Muchos de los sujetos ya habían llegado a la edad adulta, lo que les dio a los investigadores una perspectiva única sobre los cambios de personalidad. Por lo general, los estudios se inclinan hacia los jóvenes.

De los cinco rasgos de personalidad principales: neuroticismo, escrupulosidad, apertura, extroversión y amabilidad, los cinco mostraron grandes fluctuaciones en las vidas de los participantes individuales.

Y todos los rasgos, excepto la amabilidad, mostraron tendencias a la baja de alrededor del 1 a 2 por ciento por década en todos los estudios.

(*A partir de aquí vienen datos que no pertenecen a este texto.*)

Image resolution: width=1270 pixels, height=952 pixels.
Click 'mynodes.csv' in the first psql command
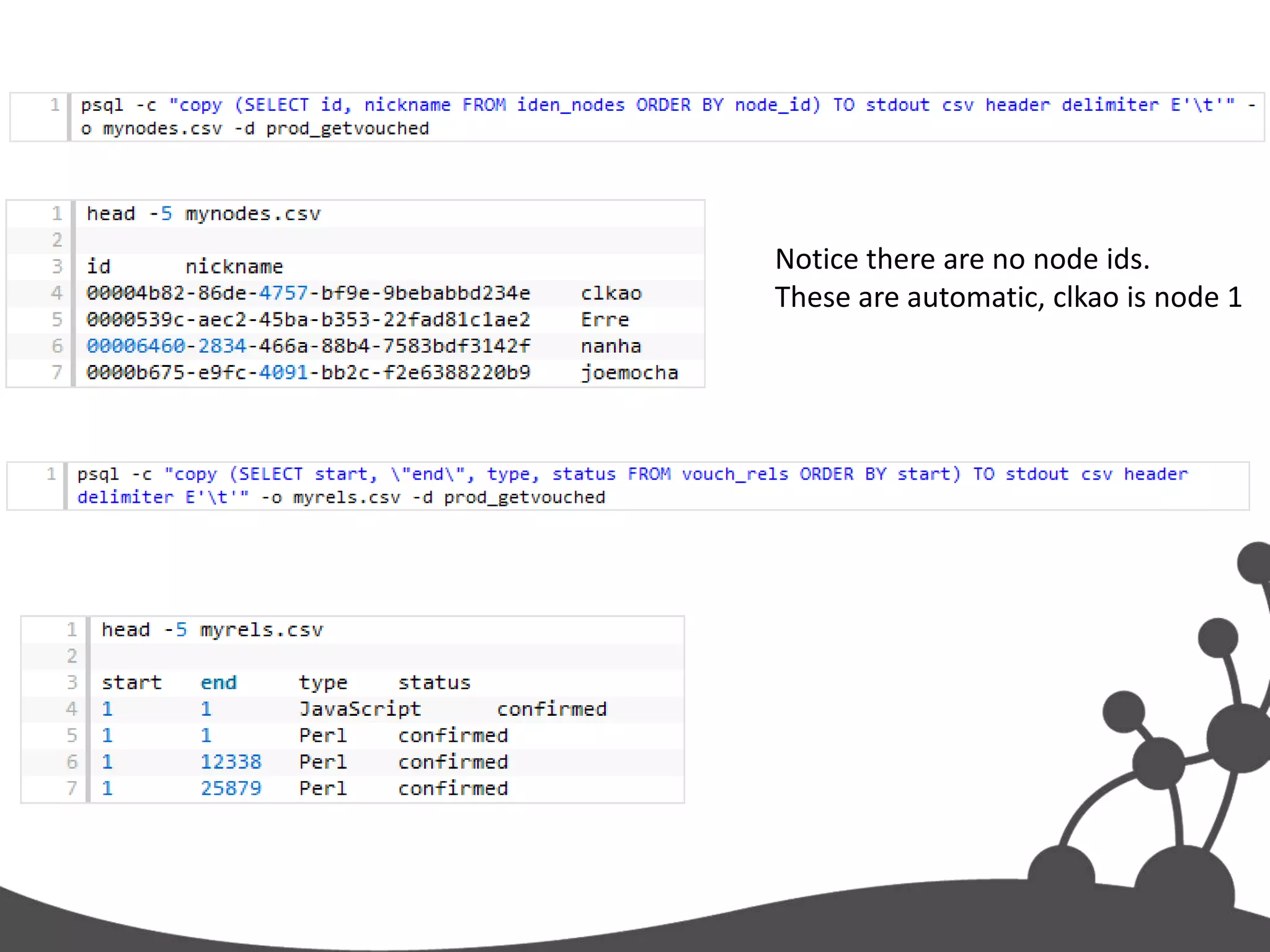click(x=162, y=129)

En parte, esto sugirió a los investigadores que el llamado efecto «Dolce Vita» era real: que cuando las personas envejecen, disfrutan de menos presiones sociales y pueden tener más libertad para hacer lo que deseen.

Las personas pueden volverse menos neuróticas en pos de ajustarse al grupo, menos abiertas a probar cosas nuevas, menos concienzudas a medida que se vuelven más egoístas y menos extrovertidas, ya que guardan más para sí mismos.

Estas tendencias aparecieron en casi todas las etapas de los 14 estudios y se mantuvieron casi estables en diferentes regiones geográficas, aunque algunas regiones se desviaron de la norma.

La gente de EEUU mostró disminuciones significativas en la extroversión a medida que envejecía, lo que les indicó a los investigadores una especial conformidad con respecto a no querer parecer muy sociable.

La gente no está tallada en yeso, como afirmó William James hace 128 años. Somos más como el barro, moldeándonos constantemente por sus circunstancias cambiantes.